____ Selection

FEATURE
By Brett Hochstein
Long before I officially made golf architecture my profession, I had a fascination with golf courses and their designs. As such, I’d seek them out via different means – perusing pictures in magazines, reading online writeups, and, when fortunate enough, making actual visits to their grounds.
It was my understanding fairly early on that the golf courses of the New York Metropolitan region were architecturally strong and worth seeking out. The PGA Tour’s annual event at Westchester was always a more interesting one to me; Corey Pavin’s strategic plotting around Shinnecock in 1995 left lasting images in my 9-year-old mind; and my first reading some 22 years ago about Garden City Golf Club on the then fledgling golfclubatlas.com made me yearn to someday see its sublime mix of bold and subtle. It was obvious that getting to the Met Area someday to see its golf would be essential study for my intended career.
For numerous reasons, that would take longer than I’d hope. Despite living in Northern California for the last 16 years and growing up in Michigan, it’s not distance that’s precluded me. In fact, I’m fairly familiar with the area and visited it many times. Having gone to college upstate, I’d made numerous friends from the Met Area, bussed down to the city for fun, and even had landscape architecture class field trips to various spots in Manhattan to visit sites designated for our design studio projects. On top of that, my in-laws are scattered in regions perfectly surrounding NYC, from Philadelphia to western and central New York to New England. In short, I’ve been around the area a lot but often not quite close enough and never with extra time to visit any courses.
In recent years, however, I’ve been able to change that and start to chip away on what is a rather extensive wish list of courses to see. Whether it’s been prioritizing a day or two on a family vacation, tacking some extra course-visit time onto a work trip, or even just recently spending a week there doing nothing but looking at golf courses, I’ve begun to get a sense not just of the courses’ individual design qualities but also some overall trends and traits of the sub-regions surrounding the Met Area.
Some central themes of these visits have emerged. The first theme is the obvious one that I observed from distance decades ago: There is some seriously high-quality golf to be found in the area. The other is depth. I sought out some lesser-known courses, and they all still delivered that same high quality and design intrigue in one way or another. The main theme that I want to highlight and discuss, though, is variety. Variety in this case is multi-faceted: variety of design styles, architects, and landscapes. Thanks to a proliferation of golf courses as well as architects from golf’s Golden Age (roughly from 1900-1935), variety can really exist at any point in any place, but there are some overall themes and variety to be found from one Met Area sub-region to another.

________
____ Data

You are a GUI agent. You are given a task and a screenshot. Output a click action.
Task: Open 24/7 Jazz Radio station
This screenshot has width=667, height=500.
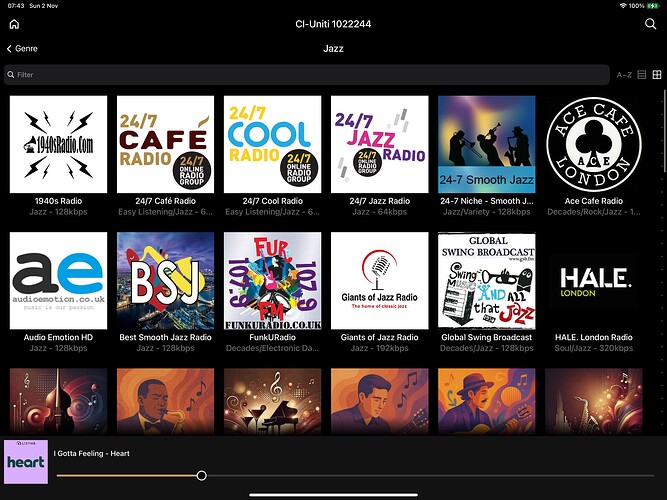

________

Extend the feature on golf course architecture in the New York Metropolitan area, picking up right after its final sentence.

These themes are a credit not just to geography but geology. In my adopted home of California, the contrasts of landscape are numerous and stark – you can find yourself in a completely different setting and microclimate in just a matter of miles. Around New York and the Northeast, those differences and contrasts are broad, blurred, and subtle. They are subtle and broad enough that, upon first glance, places like Winged Foot or Quaker Ridge feel like they could reside in my native home of Southeast Michigan. The golf-scale rolling topography, the hardwood-dominated vegetation with the occasional pine, and the classic-lay-of-the-land designs are all very familiar to what I grew up with. A harder look into these A.W. Tillinghast classics, though, reveals some differences, especially when including the third member of Tilly’s Westchester triumvirate of clubs, Fenway.
The first difference is the presence of rock and rock outcroppings, something that doesn’t exist at all in Michigan’s glacial till-formed Lower Peninsula. Winged Foot is full of little spots of exposed rock poking through the ground, especially in the rough, and you see the same at both Quaker and Fenway. The presence of rock adds texture and a sense of place, as well as perhaps one more thing to guard against with a wayward shot.
The next difference to me is a theme you tend to see all throughout the Met Area: boldness of design features. Quaker and Fenway were two of the first courses I ever saw in the region and I was instantly blown away by the depth of bunkers on holes like Quaker Ridge’s fourth and Fenway’s 14th. That’s the kind of stuff you just don’t quite see anywhere else. Yet it is perfectly fine and common in and around the Met Area.
It’s not just the bunkers either. The greens, which are a more important aspect of golf design than bunkers, are bold at these courses yet in different ways. Winged Foot has its world-famous undulations, deemed “beautiful and scary” by 2006 U.S. Open champ Geoff Ogilvy; Quaker Ridge has its big tilts that can be almost impossible to stop a ball on, and Fenway has a little of everything. Tillinghast was commissioned to “build a man-sized course” at Winged Foot, but it wasn’t just on that site where he constructed such brawny and tough features befitting one of the biggest and toughest cities in the world.
Moving a little further east into Connecticut brings some slight exaggerations to the landscape themes of Westchester. The trees get a little bigger and more dense. The hills get a little choppier and bigger. The rock outcroppings get more frequent and prominent.
Nowhere is this more noticeable than at Round Hill, a low-key Walter Travis design draped over numerous abrupt little hills and winding through some dramatically rocky spots. It’s almost as if the stereotype of rocky, rugged New England golf adheres strictly to state lines and begins right away as you cross over into Greenwich.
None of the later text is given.